La Compétition Territoriale: Défis et Opportunités pour l’Espagne
La compétition territoriale en Espagne est un sujet qui suscite un vif débat. Parmi les figures politiques qui s’expriment sur le sujet, le président de la Generalitat, Salvador Illa, a récemment mis en lumière les défis de la financement autonômique et la nécessité d’un modèle de prosperité partagée. Dans cet article, nous allons explorer les implications de ses propos et les questions plus larges liées à la fiscalité et à la répartition des ressources.
Le principe d’ordinalité dans la financiation
En défendant le principe d’ordinalité, Illa a souligné l’importance d’une répartition équitable des ressources. Il a accusé la Communauté de Madrid de favoriser un modèle d’accumulation insolidaires des ressources, ce qui pourrait mener à une concurrence déloyale entre les régions. Il explique que Madrid, en maintenant des taxes basses, nuit à l’équilibre fiscal et économique du pays.
Illa insiste sur la nécessité d’une norme minimale pour éviter ce type de concurrence. « Baisser les impôts pour ceux qui ont le plus de richesse, tout en limitant les politiques publiques, est une tricherie », a-t-il déclaré, plaidant pour un avenir où chacun paie des impôts proportionnellement à sa richesse et à son patrimoine.
Le rôle de María Jesús Montero
Le président Illa a également pris la défense de la ministre de la Fiscalité, María Jesús Montero. Contrairement aux critiques qui la voient comme un problème en raison de sa candidature à la Junta de Andalucía, Illa estime qu’elle représente une partie de la solution. Il affirme qu’elle est déterminée à traiter la question épineuse de la financiation régionale avec sérieux et rigueur.
Concernant le calendrier pour une nouvelle loi de financement, Illa a assuré qu’il avancerait aussi rapidement que possible, mais que cela ne devrait pas se faire au détriment de la fiabilité et de la sécurité. Selon lui, dans son année de présidence, des avancées significatives ont déjà été accomplies en matière de financement.
L’accord avec ERC : Vers une fiscalité équitable
Dans le cadre de l’accord d’investiture avec ERC, Illa a promis de respecter ses engagements concernant le financement. Toutefois, il a précisé que le IRPF (Impôt sur le Revenu des Personnes Physiques) ne serait pas mis en œuvre avant 2028, bien qu’initialement prévu pour 2026. Cette décision a suscité des interrogations sur la capacité du gouvernement à respecter ses promesses.

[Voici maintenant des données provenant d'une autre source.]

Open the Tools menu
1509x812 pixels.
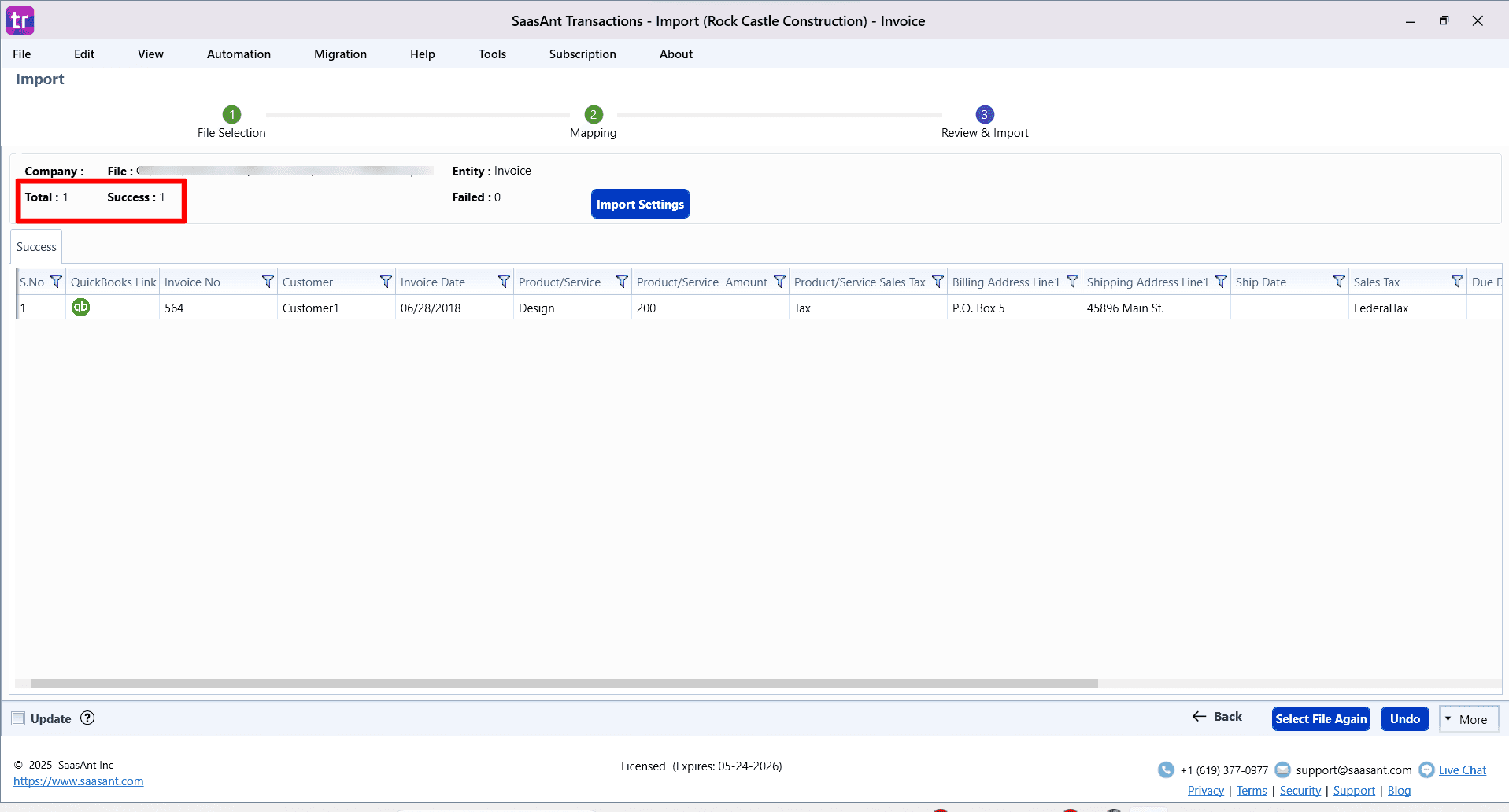[492, 54]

Illa a réaffirmé qu’il ne pouvait pas « jouer » avec ces questions sensibles, mais devait agir avec « solvabilité » et s’appuyer sur une analyse rigoureuse de la réalité fiscale.
Gestion de l’Agència Tributària de Catalunya (ATC)
Au sujet de l’Agència Tributària de Catalunya, Illa a nié avoir signé l’accord d’investiture sans comprendre la réalité de l’agence. Si une gestion complète des impôts par la Generalitat est envisagée, cela ne doit pas se faire au détriment des droits des employés. Illa a déclaré qu’il recherchait une transition respectueuse pour tous ceux qui souhaiteraient passer de l’agence nationale à l’agence catalane.
Un regard sur l’avenir de Catalunya
En termes de développement économique, Illa a exprimé son ambition de faire de Catalunya une des régions leaders en Espagne. « Catalunya doit retrouver son dynamisme et se positionner au-dessus de Madrid en termes de PIB », a-t-il déclaré. Il aborde la question des tarifs imposés par les États-Unis avec un certain scepticisme, même tout en reconnaissant l’importance d’éliminer l’incertitude commerciale.
Réconciliation à travers l’amnistie
Illa a affirmé que l’application de la loi d’amnistie représente actuellement une priorité pour améliorer l’entente entre Catalunya et le reste de l’Espagne. Il espère que le futur politique sera marqué par un dialogue constructif, y compris avec son prédécesseur, Carles Puigdemont.
Conclusion
Les propos de Salvador Illa mettent en exergue les défis que représente la financement régional en Espagne, tout en appelant à un équilibre entre la compétitivité et la solidarité. L’enjeu principal demeure la capacité des régions à partager les richesses de manière équitable. Les déclarations d’Illa semblent inspirer un nouveau modèle de gouvernance qui puisse répondre aux besoins de toutes les communautés, tout en atténuant les disparités existantes. La route reste cependant semée d’embûches, et l’avenir politique de l’Espagne dépendra largement de l’engagement à œuvrer ensemble pour une prosperité collective.